不動産屋とうまく付き合いながら部屋探しするコツ
聞くべきことは遠慮せず確認する
遠慮は不要です。不安な点はすべてクリアになるまで質問しましょう。誠実な不動産屋は、あなたの疑問にトコトン付き合ってくれます。
ただし連絡・予約・断り方は最低限丁寧にする
お客様だからといって横柄な態度を取るのではなく、一人の人間として、レスポンスを返す、ドタキャンしない、断るときはしっかり伝えるといった基本的な礼儀は守りましょう。それだけで不動産屋は「この人のために頑張ろう」と思ってくれます。
担当者との相性が悪いなら会社ごと変えていい
「なんかこの人とは合わないな…」という直感は意外と当たります。賃貸物件はどの不動産会社からでも紹介できることがほとんどなので、合わない担当者と無理に付き合う必要はありません。
スムーズに他社へ切り替えるための具体的な手順を分かりやすく解説!
最初から相談しやすい不動産会社を選ぶのが大事
「店舗に行くと急かされそうで怖い」「自分のペースでじっくり比較したい」という方は、来店不要でフランクに相談できるサービスを選ぶのが一番の解決策です。

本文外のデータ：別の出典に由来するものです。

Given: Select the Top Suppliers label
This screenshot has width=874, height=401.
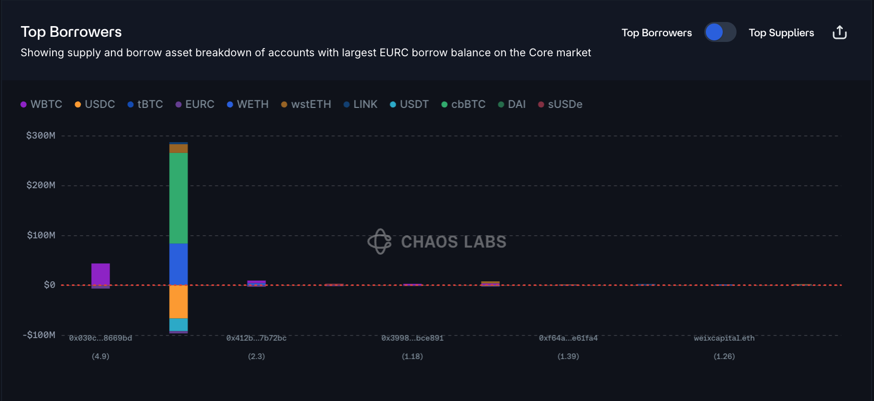Looking at the screenshot, I should pos(781,33).
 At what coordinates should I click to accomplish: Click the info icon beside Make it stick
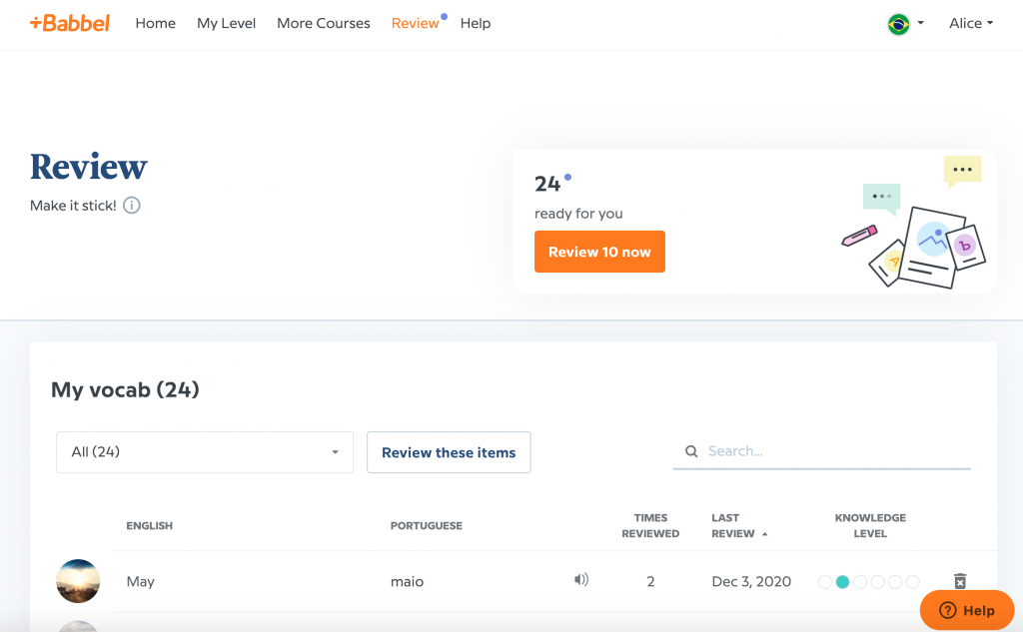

『ホンネ不動産』なら、LINEを使ってのお部屋探しが可能です。 「この見積もり、高くないですか?」「他社でこれをおすすめされたんですが、どう思いますか?」といった、店舗では少し聞きづらい質問にも、不動産屋の「本音」でフラットにお答えします。営業マンの顔色を気にせず、本当に納得のいくお部屋探しをしたい方は、ぜひお気軽にLINE相談をご活用ください.
不動産屋の無料相談でできることの範囲や失敗しないためのコツを解説!
不動産屋が嫌がることに関するよくある質問
他社と比較していると嫌がられますか?
A. 全く嫌がられません。
複数社を比較するのは当たり前のことです。隠される方が後々トラブルになりやすいため、「他社とも比較中です」と正直に伝えていただけると不動産屋としてもありがたいです。
質問が多いと嫌われますか?
A. マナーを守っていれば嫌われません。
物件の設備や周辺環境などに関する質問は大歓迎です。ただし、自分で調べればすぐ分かること(駅からの距離など図面に書いてあること)を夜中に何十件も連続でLINEするような極端な行動は、困惑される原因になります。
内見後に断るのは失礼ですか?
A. 全く失礼ではありません。
実際に見てみないと分からないのが不動産です。イメージと違ったら「今回は見送ります」とスッキリ断ってください。
担当者が合わないときは変えてもいいですか?
A. もちろん変えて構いません。
「担当を変えてください」と直接言いづらい場合は、その会社でのお部屋探し自体をキャンセルし、別の不動産会社に乗り換えるのが一番角が立たずスムーズです。
まとめ
不動産屋が嫌がるのは「質問や確認」ではなく、「連絡が取れない」「嘘をつかれる」「決断を引き延ばされる」といった、コミュニケーションやマナーの部分です。
- NGな行動: 無断キャンセル、極端なレスポンス遅れ、他決の隠蔽
- 気にしなくていい行動: 質問、他社比較、見積もり確認、キッパリ断ること
「不動産屋に嫌われないか」を気にするあまり、妥協してハンコを押してしまうのが一番の失敗です。もし、今の担当者が「質問しづらい」「急かしてくる」と感じたら、それはあなたが悪いのではなく、不動産会社選びを間違えているサインです。
相手のペースに巻き込まれず、自分の希望をしっかり叶えるためには、最初から「相談しやすく、本音で話してくれる不動産会社」を選ぶことが何より重要です。